- **Work item**
Write out the article below on the NLRB severance ruling word for word, from "What does the" up to and including "for non-supervisory employees.".

- **Passage shown**
What does the new NLRB ruling on severance agreements mean for employers?

Building on a growing trend, a new NLRB ruling restricts the ability of employers to include confidentiality and non-disparagement clauses in severance agreements for non-supervisory employees.
The board’s ruling in McLaren Macomb, 372 NLRB No. 58, reverses two Trump-era NLRB rulings that made it easier to include such provisions in severance agreements.
With this new ruling, even offering an agreement with overly broad confidentiality and/or non-disparagement terms is prohibited under federal law.
Seeds planted by COVID-19 regs
The early seeds for the Feb. 21 decision were planted when government-issued COVID-19 regulations banned McLaren Macomb from allowing nonessential employees to work inside a hospital it operates in Michigan.
As a result of the ban, McLaren Macomb permanently furloughed 11 nonessential service employees, who were all part of a union.

- **Information supplied**
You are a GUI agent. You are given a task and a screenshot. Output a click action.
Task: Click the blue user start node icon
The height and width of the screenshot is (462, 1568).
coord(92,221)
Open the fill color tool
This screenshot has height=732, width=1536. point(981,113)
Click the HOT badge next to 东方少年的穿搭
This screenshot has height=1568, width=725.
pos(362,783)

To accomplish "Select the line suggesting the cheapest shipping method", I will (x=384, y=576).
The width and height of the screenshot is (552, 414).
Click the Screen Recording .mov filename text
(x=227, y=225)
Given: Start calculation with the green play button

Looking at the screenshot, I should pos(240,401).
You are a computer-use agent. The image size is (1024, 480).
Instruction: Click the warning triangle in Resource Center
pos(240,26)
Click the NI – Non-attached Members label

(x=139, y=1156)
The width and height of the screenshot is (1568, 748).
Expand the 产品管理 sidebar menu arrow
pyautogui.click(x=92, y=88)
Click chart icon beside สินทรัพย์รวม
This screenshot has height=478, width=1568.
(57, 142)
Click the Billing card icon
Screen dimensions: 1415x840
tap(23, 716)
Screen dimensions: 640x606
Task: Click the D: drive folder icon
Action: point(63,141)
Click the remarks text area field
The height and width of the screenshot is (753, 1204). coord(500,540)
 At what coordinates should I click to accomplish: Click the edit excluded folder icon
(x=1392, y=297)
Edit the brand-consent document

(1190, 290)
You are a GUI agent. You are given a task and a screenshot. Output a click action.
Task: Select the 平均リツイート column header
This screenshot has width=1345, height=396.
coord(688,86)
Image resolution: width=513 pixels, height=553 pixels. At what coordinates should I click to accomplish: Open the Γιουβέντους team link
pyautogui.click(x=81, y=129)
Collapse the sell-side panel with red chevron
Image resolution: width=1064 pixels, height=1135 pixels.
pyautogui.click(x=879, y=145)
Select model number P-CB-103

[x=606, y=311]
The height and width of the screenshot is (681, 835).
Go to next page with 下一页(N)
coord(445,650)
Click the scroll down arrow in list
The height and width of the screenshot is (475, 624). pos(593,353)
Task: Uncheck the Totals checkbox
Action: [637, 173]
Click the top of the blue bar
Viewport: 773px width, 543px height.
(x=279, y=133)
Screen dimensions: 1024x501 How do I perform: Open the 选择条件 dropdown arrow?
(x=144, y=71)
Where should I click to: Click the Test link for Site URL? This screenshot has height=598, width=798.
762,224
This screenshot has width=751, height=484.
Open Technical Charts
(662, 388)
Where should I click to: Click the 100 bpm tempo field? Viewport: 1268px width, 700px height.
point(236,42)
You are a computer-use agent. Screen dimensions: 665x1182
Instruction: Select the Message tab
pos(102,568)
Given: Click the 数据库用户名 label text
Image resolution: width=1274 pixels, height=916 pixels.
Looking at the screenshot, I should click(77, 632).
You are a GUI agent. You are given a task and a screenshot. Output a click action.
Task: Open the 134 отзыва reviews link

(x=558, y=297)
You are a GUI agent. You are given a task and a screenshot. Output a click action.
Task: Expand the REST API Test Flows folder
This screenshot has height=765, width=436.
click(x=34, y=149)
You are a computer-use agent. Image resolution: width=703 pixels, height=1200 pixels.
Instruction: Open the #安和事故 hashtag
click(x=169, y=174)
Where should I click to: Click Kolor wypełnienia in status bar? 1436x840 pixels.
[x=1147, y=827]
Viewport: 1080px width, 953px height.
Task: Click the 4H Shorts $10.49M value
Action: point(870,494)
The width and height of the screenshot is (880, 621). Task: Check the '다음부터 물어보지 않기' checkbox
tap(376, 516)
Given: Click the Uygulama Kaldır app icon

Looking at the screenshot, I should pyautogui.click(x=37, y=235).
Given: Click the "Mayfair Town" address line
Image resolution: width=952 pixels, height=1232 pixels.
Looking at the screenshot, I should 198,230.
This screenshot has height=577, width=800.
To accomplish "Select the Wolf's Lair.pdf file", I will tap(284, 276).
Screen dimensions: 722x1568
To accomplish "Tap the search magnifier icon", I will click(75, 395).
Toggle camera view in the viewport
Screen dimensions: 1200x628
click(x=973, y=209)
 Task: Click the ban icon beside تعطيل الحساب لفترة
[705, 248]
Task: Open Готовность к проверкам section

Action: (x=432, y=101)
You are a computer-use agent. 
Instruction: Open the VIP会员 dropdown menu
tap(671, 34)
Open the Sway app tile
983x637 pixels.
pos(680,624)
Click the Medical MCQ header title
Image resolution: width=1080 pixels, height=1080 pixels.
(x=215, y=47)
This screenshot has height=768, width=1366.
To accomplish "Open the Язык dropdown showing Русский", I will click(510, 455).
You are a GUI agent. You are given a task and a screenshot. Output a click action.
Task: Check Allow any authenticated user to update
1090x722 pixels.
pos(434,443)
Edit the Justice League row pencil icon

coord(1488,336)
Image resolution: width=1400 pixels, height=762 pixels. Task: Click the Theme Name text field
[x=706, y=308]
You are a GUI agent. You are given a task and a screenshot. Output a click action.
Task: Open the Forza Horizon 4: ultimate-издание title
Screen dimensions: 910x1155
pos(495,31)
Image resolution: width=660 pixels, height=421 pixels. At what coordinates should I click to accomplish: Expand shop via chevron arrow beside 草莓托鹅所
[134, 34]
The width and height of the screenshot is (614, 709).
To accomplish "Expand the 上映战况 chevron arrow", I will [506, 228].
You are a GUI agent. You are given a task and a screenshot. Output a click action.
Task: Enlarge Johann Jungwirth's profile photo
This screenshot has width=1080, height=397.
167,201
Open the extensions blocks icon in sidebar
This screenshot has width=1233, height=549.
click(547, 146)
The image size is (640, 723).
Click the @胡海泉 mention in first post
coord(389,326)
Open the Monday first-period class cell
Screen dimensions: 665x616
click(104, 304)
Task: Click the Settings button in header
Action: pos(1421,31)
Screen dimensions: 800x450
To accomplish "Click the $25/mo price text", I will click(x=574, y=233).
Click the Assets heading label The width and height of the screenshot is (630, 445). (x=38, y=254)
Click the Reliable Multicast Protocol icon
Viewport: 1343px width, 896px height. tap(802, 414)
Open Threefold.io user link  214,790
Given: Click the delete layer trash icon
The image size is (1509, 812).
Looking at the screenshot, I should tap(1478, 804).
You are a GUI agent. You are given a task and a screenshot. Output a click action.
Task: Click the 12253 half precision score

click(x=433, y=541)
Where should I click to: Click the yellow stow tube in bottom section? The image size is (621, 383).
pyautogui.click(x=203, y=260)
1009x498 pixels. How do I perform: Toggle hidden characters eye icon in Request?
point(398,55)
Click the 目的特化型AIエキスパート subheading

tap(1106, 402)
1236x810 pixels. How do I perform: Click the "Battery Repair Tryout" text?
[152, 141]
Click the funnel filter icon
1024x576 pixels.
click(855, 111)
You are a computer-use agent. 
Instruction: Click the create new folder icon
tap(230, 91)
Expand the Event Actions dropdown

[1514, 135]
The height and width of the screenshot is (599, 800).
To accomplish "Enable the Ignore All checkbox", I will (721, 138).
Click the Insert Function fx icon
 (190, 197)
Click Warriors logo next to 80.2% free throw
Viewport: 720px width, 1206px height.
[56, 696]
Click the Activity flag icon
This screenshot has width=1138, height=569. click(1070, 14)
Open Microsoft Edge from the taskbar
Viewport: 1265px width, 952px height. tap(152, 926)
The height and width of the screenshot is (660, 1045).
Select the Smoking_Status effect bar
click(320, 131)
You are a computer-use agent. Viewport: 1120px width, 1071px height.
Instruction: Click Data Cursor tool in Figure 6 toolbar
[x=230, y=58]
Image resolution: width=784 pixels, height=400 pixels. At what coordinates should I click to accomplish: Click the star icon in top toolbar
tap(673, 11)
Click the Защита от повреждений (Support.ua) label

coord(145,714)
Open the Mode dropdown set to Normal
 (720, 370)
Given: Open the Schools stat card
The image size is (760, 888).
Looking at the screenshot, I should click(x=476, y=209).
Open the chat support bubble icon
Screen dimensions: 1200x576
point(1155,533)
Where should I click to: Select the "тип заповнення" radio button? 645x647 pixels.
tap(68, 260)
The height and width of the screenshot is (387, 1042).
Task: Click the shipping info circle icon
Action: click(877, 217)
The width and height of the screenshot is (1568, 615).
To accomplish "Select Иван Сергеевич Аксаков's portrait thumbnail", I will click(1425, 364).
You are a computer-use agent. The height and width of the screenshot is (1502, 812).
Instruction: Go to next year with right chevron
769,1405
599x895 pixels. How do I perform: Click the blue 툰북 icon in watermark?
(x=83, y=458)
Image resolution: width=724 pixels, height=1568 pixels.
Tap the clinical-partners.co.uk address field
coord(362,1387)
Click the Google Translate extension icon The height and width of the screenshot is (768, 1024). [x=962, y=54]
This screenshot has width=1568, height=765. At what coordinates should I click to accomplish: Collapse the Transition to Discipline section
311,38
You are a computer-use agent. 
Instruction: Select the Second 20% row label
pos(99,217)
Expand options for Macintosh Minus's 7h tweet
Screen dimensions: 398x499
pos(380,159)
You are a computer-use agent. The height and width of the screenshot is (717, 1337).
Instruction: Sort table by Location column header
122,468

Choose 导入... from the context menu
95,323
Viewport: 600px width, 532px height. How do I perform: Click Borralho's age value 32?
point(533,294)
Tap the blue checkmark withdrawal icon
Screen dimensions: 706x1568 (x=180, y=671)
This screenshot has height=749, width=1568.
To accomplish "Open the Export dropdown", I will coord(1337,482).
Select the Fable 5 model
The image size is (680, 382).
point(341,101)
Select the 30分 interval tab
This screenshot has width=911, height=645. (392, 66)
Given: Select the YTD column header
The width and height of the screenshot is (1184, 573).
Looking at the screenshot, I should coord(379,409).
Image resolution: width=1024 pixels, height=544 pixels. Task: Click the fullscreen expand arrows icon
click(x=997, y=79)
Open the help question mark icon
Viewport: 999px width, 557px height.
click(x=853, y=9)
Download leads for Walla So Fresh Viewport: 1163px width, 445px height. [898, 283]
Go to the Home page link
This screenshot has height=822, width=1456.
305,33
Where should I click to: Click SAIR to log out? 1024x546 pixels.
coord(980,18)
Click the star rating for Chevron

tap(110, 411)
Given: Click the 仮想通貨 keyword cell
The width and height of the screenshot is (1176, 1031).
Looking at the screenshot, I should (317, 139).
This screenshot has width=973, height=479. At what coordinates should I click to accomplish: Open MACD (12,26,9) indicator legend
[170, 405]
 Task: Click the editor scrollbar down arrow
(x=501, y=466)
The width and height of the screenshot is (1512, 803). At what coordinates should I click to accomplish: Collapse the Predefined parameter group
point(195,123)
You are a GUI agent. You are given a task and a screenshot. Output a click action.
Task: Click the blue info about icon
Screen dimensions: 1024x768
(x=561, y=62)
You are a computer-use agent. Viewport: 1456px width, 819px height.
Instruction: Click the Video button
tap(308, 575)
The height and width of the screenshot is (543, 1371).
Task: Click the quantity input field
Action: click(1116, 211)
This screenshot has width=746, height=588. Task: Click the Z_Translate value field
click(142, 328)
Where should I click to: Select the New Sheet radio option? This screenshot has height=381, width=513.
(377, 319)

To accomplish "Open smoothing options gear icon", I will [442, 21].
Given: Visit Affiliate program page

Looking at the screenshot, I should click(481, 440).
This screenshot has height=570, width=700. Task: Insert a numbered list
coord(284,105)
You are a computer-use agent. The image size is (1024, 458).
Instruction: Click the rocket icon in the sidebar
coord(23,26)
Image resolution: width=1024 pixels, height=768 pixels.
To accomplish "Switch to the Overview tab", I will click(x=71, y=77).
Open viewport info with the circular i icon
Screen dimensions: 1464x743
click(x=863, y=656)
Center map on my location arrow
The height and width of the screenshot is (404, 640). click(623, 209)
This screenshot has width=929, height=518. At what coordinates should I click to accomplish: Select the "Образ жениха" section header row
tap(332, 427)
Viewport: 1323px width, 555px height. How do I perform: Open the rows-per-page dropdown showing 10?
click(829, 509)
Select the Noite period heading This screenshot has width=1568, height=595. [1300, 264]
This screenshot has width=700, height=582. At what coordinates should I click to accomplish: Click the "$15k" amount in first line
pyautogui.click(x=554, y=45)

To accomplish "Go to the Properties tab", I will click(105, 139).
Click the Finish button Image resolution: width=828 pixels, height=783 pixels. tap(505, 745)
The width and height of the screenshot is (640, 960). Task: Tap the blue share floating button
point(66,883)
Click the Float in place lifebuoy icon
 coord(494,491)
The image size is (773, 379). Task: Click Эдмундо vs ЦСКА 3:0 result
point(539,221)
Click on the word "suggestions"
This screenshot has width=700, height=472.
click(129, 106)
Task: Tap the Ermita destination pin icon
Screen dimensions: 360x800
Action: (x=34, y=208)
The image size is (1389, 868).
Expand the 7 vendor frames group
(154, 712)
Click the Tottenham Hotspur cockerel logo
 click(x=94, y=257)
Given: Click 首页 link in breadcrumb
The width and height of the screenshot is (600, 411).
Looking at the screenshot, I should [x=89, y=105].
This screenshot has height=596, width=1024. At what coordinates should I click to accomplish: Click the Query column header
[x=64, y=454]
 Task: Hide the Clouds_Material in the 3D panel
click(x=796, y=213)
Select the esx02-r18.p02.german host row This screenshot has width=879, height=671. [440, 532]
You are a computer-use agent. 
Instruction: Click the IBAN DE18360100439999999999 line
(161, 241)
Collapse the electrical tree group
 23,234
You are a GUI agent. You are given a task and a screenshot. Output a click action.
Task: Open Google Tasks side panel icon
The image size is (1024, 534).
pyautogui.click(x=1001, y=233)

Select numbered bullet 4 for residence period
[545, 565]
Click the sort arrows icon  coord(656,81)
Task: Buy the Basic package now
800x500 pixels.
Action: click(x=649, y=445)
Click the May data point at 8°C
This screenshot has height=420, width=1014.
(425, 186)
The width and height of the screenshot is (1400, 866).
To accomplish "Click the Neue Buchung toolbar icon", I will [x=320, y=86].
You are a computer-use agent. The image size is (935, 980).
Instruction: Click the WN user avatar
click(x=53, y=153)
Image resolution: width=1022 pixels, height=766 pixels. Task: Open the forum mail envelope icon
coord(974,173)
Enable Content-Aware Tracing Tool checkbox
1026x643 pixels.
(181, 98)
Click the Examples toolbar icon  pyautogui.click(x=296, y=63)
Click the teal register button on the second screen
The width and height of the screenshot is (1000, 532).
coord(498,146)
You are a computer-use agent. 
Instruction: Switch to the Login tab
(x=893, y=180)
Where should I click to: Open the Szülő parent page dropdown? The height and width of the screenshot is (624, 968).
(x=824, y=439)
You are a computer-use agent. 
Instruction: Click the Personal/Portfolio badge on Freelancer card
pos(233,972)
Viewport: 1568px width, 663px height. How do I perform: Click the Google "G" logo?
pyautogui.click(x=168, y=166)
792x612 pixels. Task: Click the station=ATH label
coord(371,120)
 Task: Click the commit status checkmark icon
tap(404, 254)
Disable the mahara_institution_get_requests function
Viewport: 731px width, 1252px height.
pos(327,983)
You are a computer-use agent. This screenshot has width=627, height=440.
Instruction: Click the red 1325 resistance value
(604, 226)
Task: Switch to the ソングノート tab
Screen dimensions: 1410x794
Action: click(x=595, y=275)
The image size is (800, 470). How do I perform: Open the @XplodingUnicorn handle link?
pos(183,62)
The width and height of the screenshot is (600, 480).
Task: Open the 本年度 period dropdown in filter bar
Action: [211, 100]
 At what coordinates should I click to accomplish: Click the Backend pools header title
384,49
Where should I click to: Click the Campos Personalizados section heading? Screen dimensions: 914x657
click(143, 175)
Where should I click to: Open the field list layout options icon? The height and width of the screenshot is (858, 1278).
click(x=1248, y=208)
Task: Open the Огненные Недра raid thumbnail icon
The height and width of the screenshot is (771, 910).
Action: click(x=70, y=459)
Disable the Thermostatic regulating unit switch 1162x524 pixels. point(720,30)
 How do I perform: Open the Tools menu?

- **Exercise solution**
What does the new NLRB ruling on severance agreements mean for employers?

Building on a growing trend, a new NLRB ruling restricts the ability of employers to include confidentiality and non-disparagement clauses in severance agreements for non-supervisory employees.